Daun jeruk purut berkhasiat stimulan dan penyegar. Kulit buah
berkhasiat stimultan, berbau khas aromatik, rasanya agak asin, kesat, dan
lama-kelamaan agak pahit. Daun mengandung tanin 1.8%, steroid triterpenoid,
dan minyak asiri 1 – 1.5% v/b. Sedangkan kulit buah mengandung saponin,
tanin I%, steroid triterpenoid, dan minyak asiri yang mengandung sitrat 2 –
2.5% v/b.
5. Bunga Kecombrang
Kecombrang termasuk dalam divisi Spermatophyta, sub divisi
Angiospermae,
kelas
Monocotyledone,
bangsa
Zingiberales,
suku
Zingiberaceae, marga Nicolaia, dan jenis Nicolaia speciosa Horan. Setiap
daerah mempunyai nama khusus untuk kecombrang, misalnya Kala (Gayo),
Puwar Kijung (Minangkabau), Kecombrang (Jawa Tengah), Honje (Sunda),
Katimbang (Makasar), Salahawa (Seram), Petikala (Ternate dan Tidore).
Menurut Sudarsono (1994), kecombrang secara umum juga disebut sebagai
Kantan di wilayah Malaya. Gambar bunga kecombrang dapat dilihat pada
Gambar 7.
Gambar 7. Bunga kecombrang
Tanaman kecombrang merupakan tanaman tahunan yang berbentuk
semak dengan tinggi 1-3 m. Tanaman ini mempunyai batang semu, tegak,
berpelepah, membentuk rimpang, dan berwarna hijau. Daunnya tunggal,
lanset, ujung dan pangkal runcing tetapi rata, panjang daun sekitar 20-30 cm
dan lebar 5-15 cm,pertulangan daun menyirip, dan berwarna hijau. Bunga
kecombrang merupakan bunga majemuk yang berbentuk bongkol dengan
panjang tangkai 40-80 cm. Panjang benang sari ± 7.5 cm dan berwarna
kuning. Putiknya kecil dan putih. Mahkota bunganya bertaju, berbulu jarang
dan warnanya merah jambu. Biji kecombrang berbentuk kotak atau bulat telur
dengan warna putih atau merah jambu. Buahnya kecil dan berwarna coklat.
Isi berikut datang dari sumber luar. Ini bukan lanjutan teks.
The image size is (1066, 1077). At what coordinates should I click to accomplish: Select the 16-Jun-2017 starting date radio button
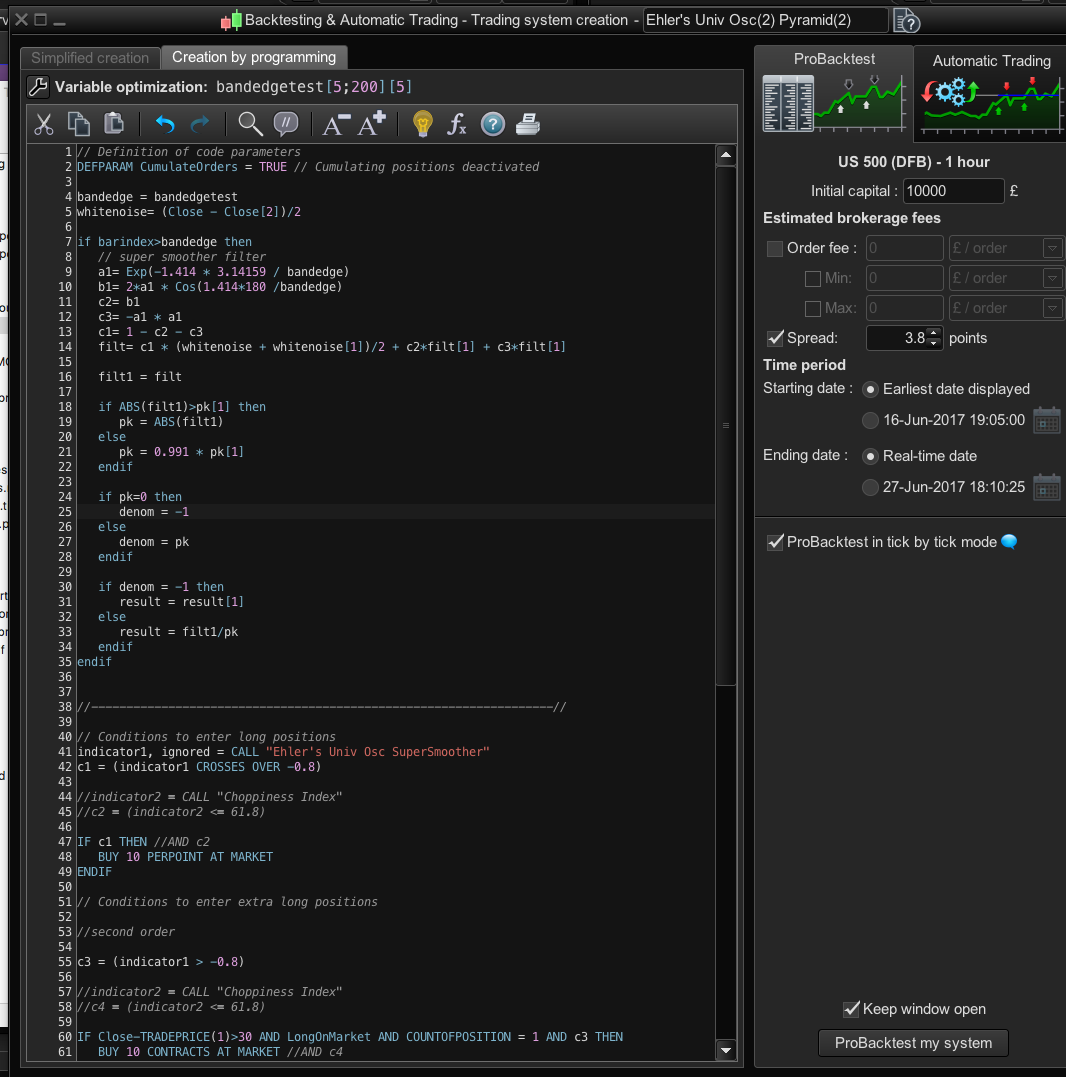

Akarnya berbentuk serabut dan berwarna kuning gelap (Syamsuhidayat,
1991).
Pada dasarnya yang disebut bunga kecombrang adalah suatu karangan
bunga yang terdiri atas bagian bunga, daun pelindung, daun gagang, daun
gantilan, kelopak, mahkota, putik, dan buah (Sudarsono, 1994). Bunga
kecombrang adalah bunga majemuk yang terdiri atas bunga-bunga kecil di
dalam karangan bunga dan muncul pada saat bunga sudah tua. Zat aktif yang
terkandung didalamnya adalah saponin, flavonoida dan polifenol. Menurut
Tampubolon et al. (1983), komponen bunga kecombrang telah diketahui
terdiri atas alkaloid, flavonoid, polifenol, steroid, saponin, dan minyak atsiri.